CVE-2025-66300 is a path traversal vulnerability classified under CWE-22, discovered in the Grav CMS platform prior to version 1.8.0-beta.27. Grav is a flat-file CMS that stores content and configuration in files rather than a database. The vulnerability arises because a low-privilege user with page editing permissions can exploit the 'Frontmatter' form to perform directory traversal attacks, allowing them to read arbitrary files on the server. Specifically, attackers can access Grav user account files located at /grav/user/accounts/*.yaml, which contain sensitive information such as hashed passwords, two-factor authentication (2FA) secrets, and password reset tokens. By reading these files, an attacker can either crack the hashed passwords offline or use the password reset tokens to hijack accounts, effectively escalating their privileges and gaining unauthorized access. The vulnerability requires no user interaction beyond having page editing privileges, making it easier to exploit in environments where such privileges are granted to multiple users. The CVSS v3.1 score is 8.5 (high), reflecting the network attack vector, low attack complexity, required privileges, no user interaction, and a significant confidentiality impact with limited integrity and availability impact. The flaw has been patched in Grav version 1.8.0-beta.27, and no known exploits have been reported in the wild as of the publication date. This vulnerability highlights the risks of improper input validation and insufficient restriction of file path access in web applications, especially those that rely on file-based storage.

For European organizations using Grav CMS, this vulnerability poses a significant risk to the confidentiality of user credentials and sensitive authentication data. Successful exploitation can lead to unauthorized account takeovers, including administrative accounts, resulting in potential data breaches, defacement, or further lateral movement within the affected environment. Organizations handling sensitive or regulated data (e.g., personal data under GDPR) face compliance risks and reputational damage if exploited. The ability to read password reset tokens and 2FA secrets undermines multi-factor authentication protections, increasing the likelihood of persistent unauthorized access. Although the vulnerability does not directly impact system integrity or availability, the indirect consequences of account compromise can lead to data manipulation or service disruption. European entities with public-facing Grav installations, especially those with multiple content editors or contributors, are at heightened risk. The lack of known exploits in the wild suggests a window of opportunity for proactive patching before widespread attacks occur.

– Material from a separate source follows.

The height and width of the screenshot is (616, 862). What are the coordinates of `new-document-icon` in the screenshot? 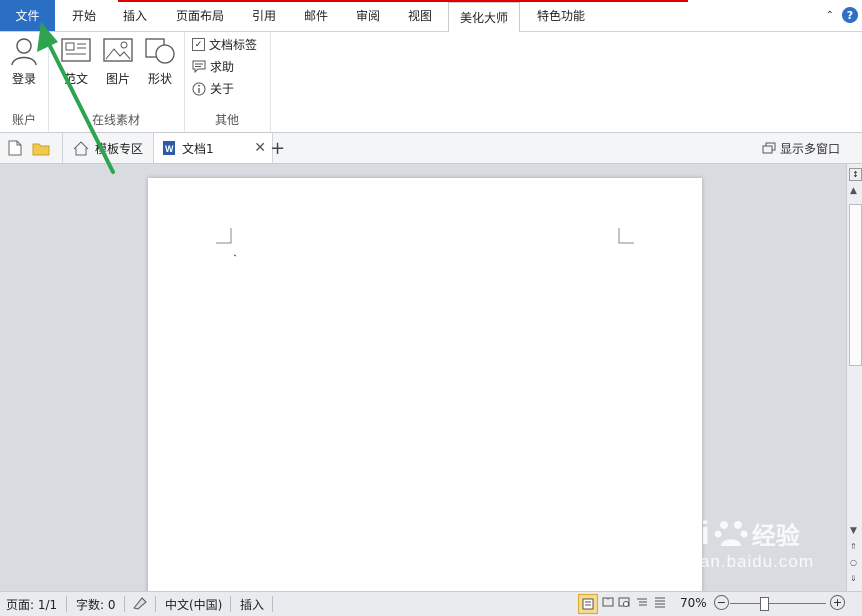 It's located at (15, 148).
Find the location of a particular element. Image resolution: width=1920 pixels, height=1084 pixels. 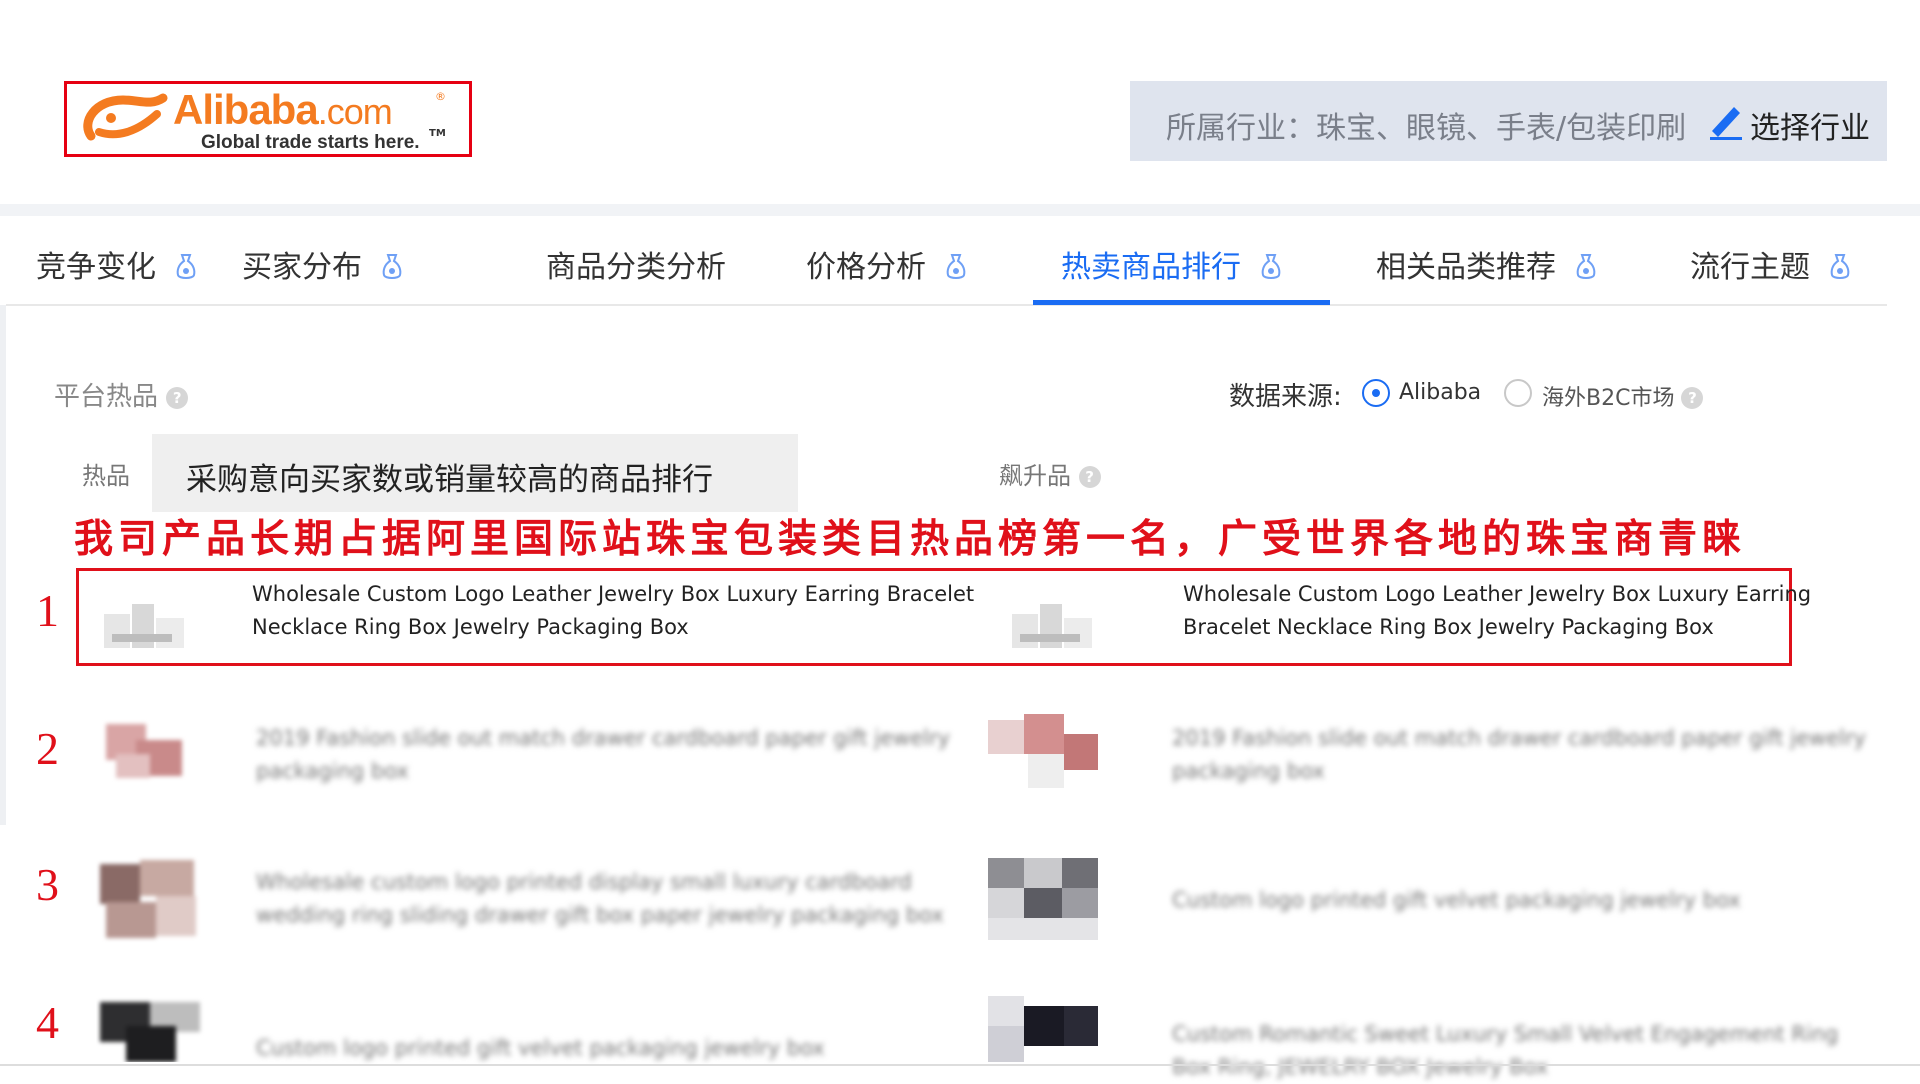

divider-band is located at coordinates (960, 210).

1. Upgrade Grav CMS installations to version 1.8.0-beta.27 or later immediately to apply the official patch addressing this vulnerability. 2. Audit and restrict page editing privileges to only trusted and necessary users to minimize the attack surface. 3. Implement strict access controls and monitoring on the /grav/user/accounts/ directory to detect unauthorized access attempts. 4. Employ web application firewalls (WAFs) with rules to detect and block path traversal patterns targeting the Frontmatter form. 5. Conduct regular security reviews and penetration testing focused on file access controls within Grav and similar file-based CMS platforms. 6. Encourage users to enable strong password policies and multi-factor authentication to mitigate the impact of credential exposure. 7. Monitor logs for unusual file access patterns or failed attempts to access sensitive YAML files. 8. Consider isolating Grav installations in segmented network zones to limit lateral movement if compromise occurs. 9. Educate content editors about the risks of privilege misuse and the importance of secure credential handling. 10. Backup Grav data regularly and verify the integrity of backups to enable recovery in case of compromise.